Having given up his driving licence several years ago, he uses the 757 and connecting buses to see his beloved Partick Thistle play in Glasgow; to travel into Bishopton and to visit the Royal British Legion in Clydebank.
The lifeline venue’s weekly tea dances are especially popular with Erskine residents.
James added: “I can’t speak for everyone in the village but I would imagine there would be a lot more people here using the bus if the original stop was reinstated, not just the residents but staff too.”
The Express this week has featured stories from people affected by McGill’s service cuts set to come in from Monday.
Gallowhill gran Linda Stenhouse, who is living with multiple sclerosis, says she will become housebound if the No 64 – which stops yards from her front door – is slashed.
Meanwhile, a devoted couple may not be able to spend every day with each other if the No 22 Paisley to Erskine service is axed.
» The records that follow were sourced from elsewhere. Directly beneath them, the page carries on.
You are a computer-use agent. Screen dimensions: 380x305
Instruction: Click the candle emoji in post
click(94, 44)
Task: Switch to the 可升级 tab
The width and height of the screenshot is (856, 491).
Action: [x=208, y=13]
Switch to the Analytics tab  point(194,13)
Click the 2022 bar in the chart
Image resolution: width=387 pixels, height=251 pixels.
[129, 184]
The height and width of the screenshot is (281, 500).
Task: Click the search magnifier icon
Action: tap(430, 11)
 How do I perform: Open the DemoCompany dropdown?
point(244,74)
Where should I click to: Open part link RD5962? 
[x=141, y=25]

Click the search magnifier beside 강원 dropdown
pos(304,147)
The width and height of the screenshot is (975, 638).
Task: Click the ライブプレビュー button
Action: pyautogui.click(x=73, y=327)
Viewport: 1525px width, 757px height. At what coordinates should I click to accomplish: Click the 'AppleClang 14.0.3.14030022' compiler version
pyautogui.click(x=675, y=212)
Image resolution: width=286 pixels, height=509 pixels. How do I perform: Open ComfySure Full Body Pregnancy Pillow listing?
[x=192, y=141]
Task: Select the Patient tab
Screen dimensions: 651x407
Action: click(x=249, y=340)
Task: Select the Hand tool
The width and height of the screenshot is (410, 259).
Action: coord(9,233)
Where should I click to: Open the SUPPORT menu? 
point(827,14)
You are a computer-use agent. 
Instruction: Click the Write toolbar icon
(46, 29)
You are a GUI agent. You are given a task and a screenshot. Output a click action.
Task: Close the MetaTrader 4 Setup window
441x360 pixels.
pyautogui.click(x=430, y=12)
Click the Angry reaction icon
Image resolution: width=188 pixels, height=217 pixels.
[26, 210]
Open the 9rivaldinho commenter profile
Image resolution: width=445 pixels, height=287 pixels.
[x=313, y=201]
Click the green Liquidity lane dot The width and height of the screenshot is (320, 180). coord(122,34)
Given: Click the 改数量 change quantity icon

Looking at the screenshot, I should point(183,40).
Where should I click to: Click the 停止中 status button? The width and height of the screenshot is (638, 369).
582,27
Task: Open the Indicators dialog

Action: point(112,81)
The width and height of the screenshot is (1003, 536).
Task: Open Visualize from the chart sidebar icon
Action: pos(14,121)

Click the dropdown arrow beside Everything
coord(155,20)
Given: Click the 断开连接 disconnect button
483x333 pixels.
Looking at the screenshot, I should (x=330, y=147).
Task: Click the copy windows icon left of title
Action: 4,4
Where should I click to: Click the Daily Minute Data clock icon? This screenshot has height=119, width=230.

Disabled 82-year-old Andy Wilson would face at least two journeys there and back to visit wife Marie at Elderslie care home.
McGill’s insists changes to its timetable and routes are unavoidable amid rising costs and a drop in passenger numbers.
West Scotland MSP Neil Bibby, meanwhile, has launched a petition urging the services cull to be abandoned.
In a letter to Mr Bibby, who took up the fight to reinstate the bus stop on Mr Gillies behalf, a McGill’s Buses chief said: “I can confirm that after speaking with our commercial department, we have no plans to reinstate the stop that is located a under the bridge at Erskine Hospital due to the route our service 757 operates.
“To use this stop it would mean our service 757 would have to double back on itself when operating to and from Clydebank/Paisley, and with the cost of diesel and timings of vehicles, it is not viable for us to complete this.
“The stops that are located on Ferry Road are 0.1miles away from the original stop and there is also an island located in the middle of the road to allow easy crossing for passengers.
“However, if your constituents are unhappy with the road design then I would suggest that you contact Renfrewshire Council to see if they could maybe put a crossing at this section of the road.”